__AIM__: Switch "link" to "button" in the lines starting at the one that has "Where should I" and ending after the one that has "[x=1157, y=647]", keeping everything else the same. Return only those lines and omit the pictures.

__INFORMATION GIVEN__:

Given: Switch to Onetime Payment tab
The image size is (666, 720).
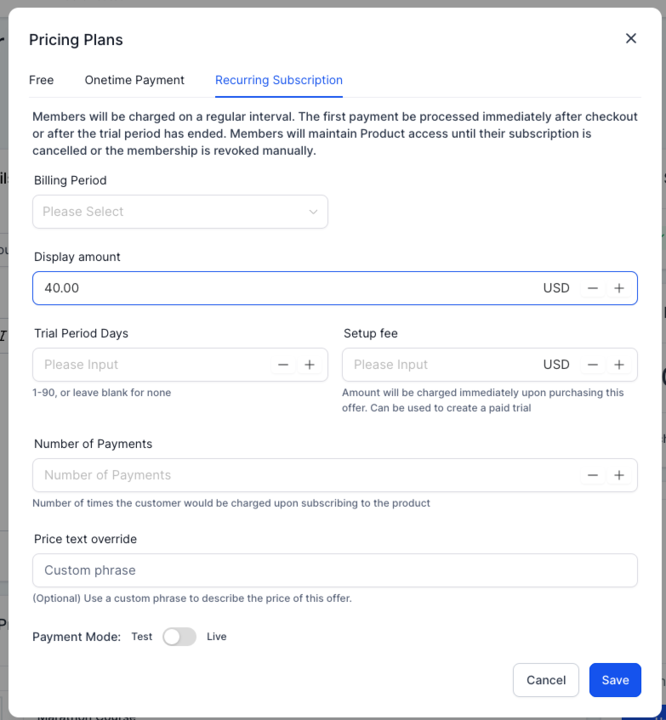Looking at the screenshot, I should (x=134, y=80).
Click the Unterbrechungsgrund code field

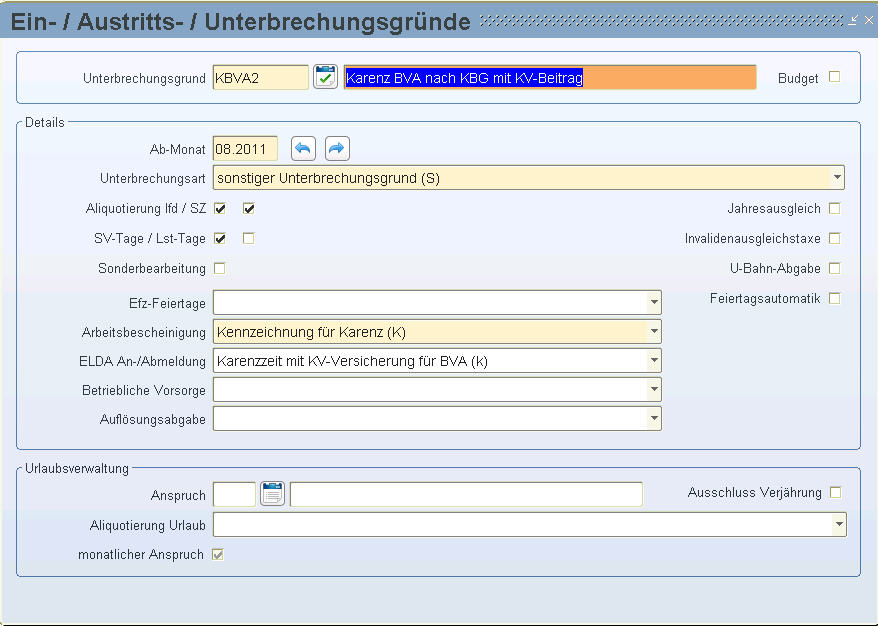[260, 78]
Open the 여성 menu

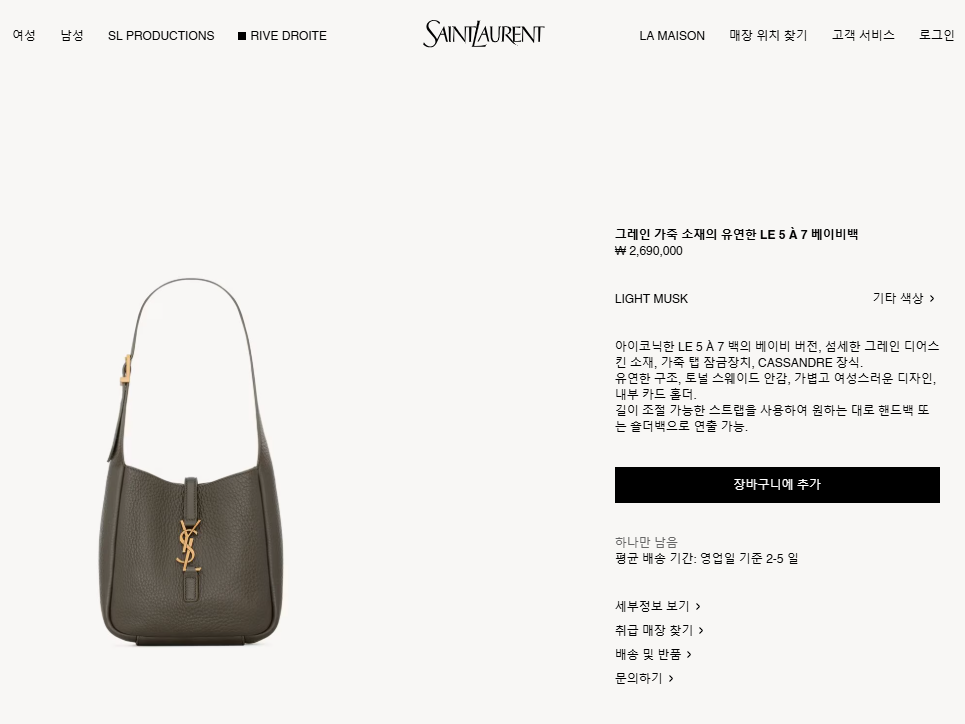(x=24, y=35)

==

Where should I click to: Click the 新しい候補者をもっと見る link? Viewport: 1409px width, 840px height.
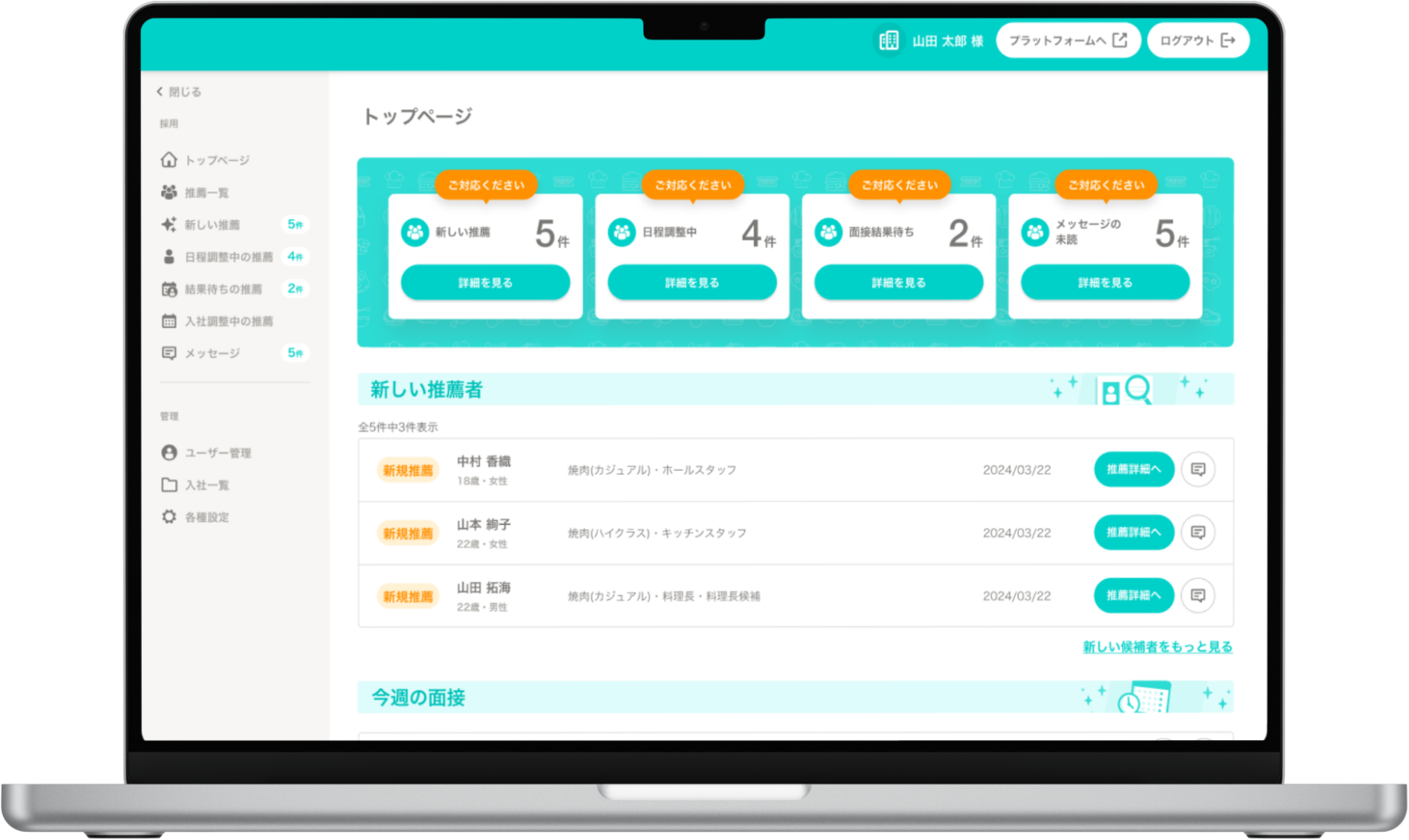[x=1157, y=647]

__TASK OUTPUT__:
Where should I click to: Click the 新しい候補者をもっと見る button? Viewport: 1409px width, 840px height.
[x=1157, y=647]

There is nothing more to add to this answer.